::: RECORDS TO PROCESS :::
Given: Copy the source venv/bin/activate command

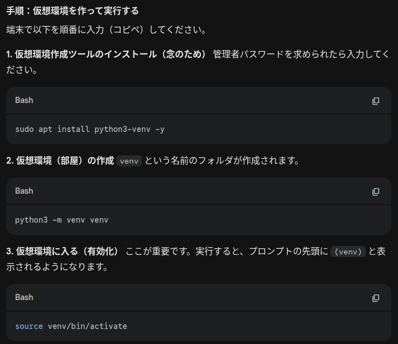Looking at the screenshot, I should tap(376, 298).
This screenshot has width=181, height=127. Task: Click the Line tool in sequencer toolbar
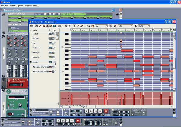(85, 26)
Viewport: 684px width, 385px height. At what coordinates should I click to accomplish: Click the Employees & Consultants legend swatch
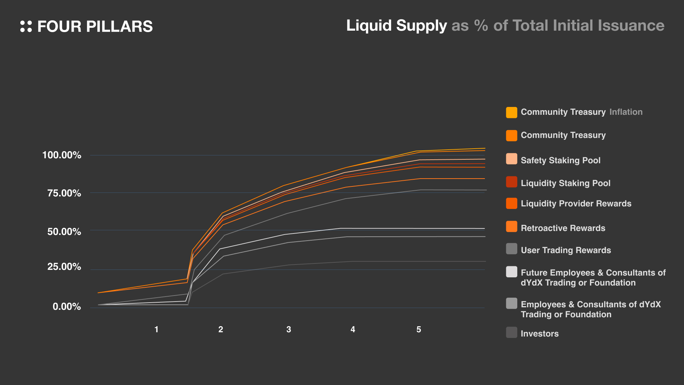512,303
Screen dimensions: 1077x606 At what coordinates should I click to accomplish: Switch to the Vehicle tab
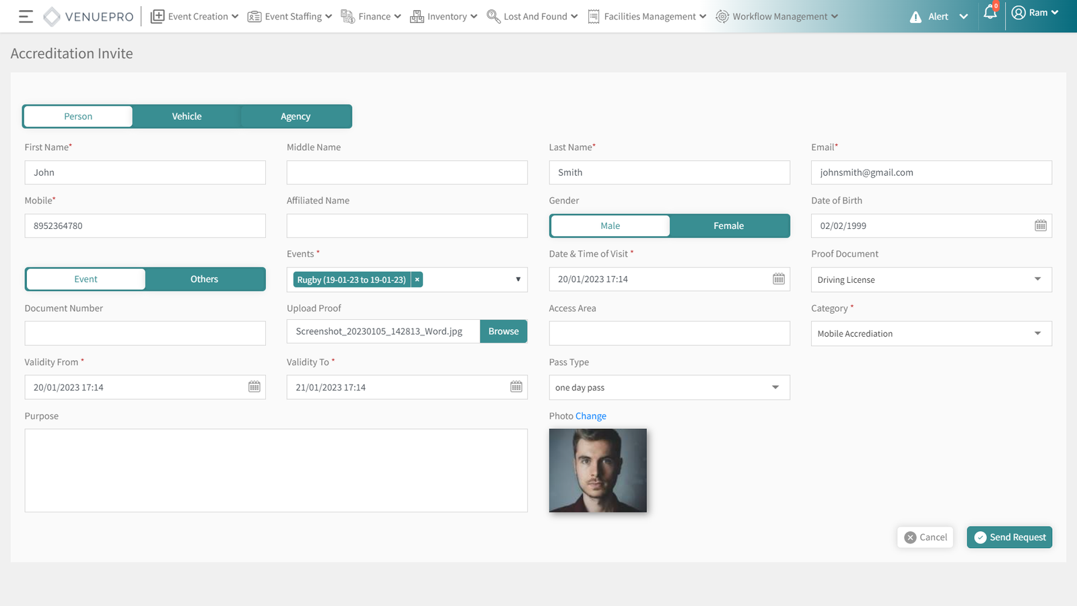pos(186,116)
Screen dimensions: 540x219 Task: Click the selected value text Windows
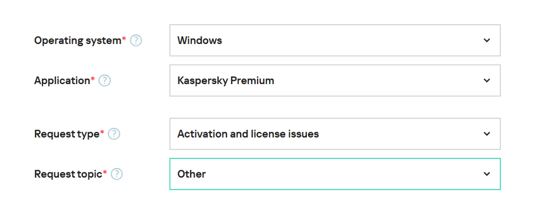tap(199, 40)
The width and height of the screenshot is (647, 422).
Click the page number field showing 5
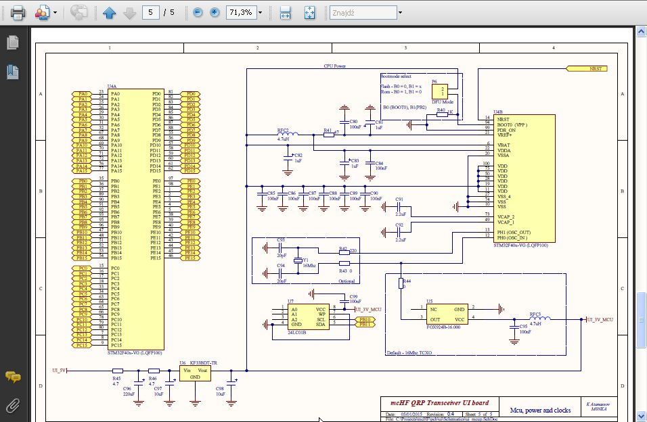click(151, 12)
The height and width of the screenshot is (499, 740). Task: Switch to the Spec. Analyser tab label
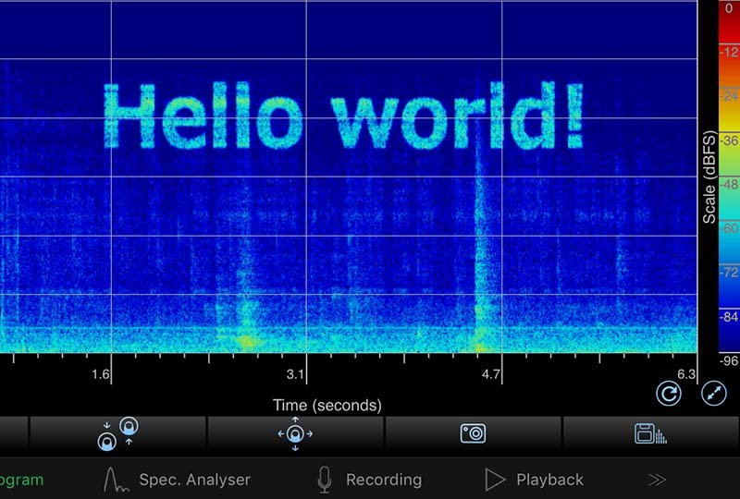click(x=194, y=480)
:::
STATED PROBLEM
Return each line of the material above that contains the word "accomplish".

ANSWER TO THE PROBLEM
Viewport: 684px width, 385px height. At what coordinates should I click to accomplish: Click the Employees & Consultants legend swatch
Screen dimensions: 1077x606 At what coordinates should I click to accomplish: Switch to the Vehicle tab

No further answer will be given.